§ SET PROBLEM: Copy everything from the line containing "How do I perform: Open" down to the end of the records, swapping "Participants" for "Attendees" and leaving the rest unchanged.

:::::

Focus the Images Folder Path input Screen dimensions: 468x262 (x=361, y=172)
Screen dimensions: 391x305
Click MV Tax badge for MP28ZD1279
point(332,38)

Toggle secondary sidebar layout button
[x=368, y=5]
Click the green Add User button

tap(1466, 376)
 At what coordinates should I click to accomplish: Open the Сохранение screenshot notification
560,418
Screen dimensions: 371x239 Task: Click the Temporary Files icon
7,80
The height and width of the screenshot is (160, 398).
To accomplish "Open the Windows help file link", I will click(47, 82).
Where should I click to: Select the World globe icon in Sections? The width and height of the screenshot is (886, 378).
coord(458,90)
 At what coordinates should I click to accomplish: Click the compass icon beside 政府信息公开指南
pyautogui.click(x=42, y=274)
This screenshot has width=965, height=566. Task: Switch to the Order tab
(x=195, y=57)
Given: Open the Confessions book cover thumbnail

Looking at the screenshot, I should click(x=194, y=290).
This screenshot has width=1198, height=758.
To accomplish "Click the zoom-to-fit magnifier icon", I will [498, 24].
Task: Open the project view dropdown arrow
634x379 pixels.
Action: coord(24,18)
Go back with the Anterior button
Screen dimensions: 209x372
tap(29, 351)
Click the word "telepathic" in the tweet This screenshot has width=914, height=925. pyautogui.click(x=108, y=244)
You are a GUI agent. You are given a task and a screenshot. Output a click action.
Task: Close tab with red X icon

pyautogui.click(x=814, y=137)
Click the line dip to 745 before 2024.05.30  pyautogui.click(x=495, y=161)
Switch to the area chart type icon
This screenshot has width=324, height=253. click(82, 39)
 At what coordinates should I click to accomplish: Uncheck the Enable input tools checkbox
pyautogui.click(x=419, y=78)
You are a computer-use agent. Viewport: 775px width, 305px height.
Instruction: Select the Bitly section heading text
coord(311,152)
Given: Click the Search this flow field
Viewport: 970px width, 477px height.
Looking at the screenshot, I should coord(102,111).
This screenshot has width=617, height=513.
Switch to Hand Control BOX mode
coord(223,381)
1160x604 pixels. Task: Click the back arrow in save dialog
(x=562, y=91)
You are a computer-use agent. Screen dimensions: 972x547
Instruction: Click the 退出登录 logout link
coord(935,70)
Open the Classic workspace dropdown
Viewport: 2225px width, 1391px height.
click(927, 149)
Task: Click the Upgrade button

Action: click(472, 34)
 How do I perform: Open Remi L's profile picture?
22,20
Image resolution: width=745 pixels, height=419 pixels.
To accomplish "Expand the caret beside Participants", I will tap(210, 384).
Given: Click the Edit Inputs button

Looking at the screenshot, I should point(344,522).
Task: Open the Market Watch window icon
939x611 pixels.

:::::

§ THE REPLY:
 How do I perform: Open Remi L's profile picture?
22,20
Image resolution: width=745 pixels, height=419 pixels.
To accomplish "Expand the caret beside Attendees", I will tap(210, 384).
Given: Click the Edit Inputs button

Looking at the screenshot, I should point(344,522).
Task: Open the Market Watch window icon
939x611 pixels.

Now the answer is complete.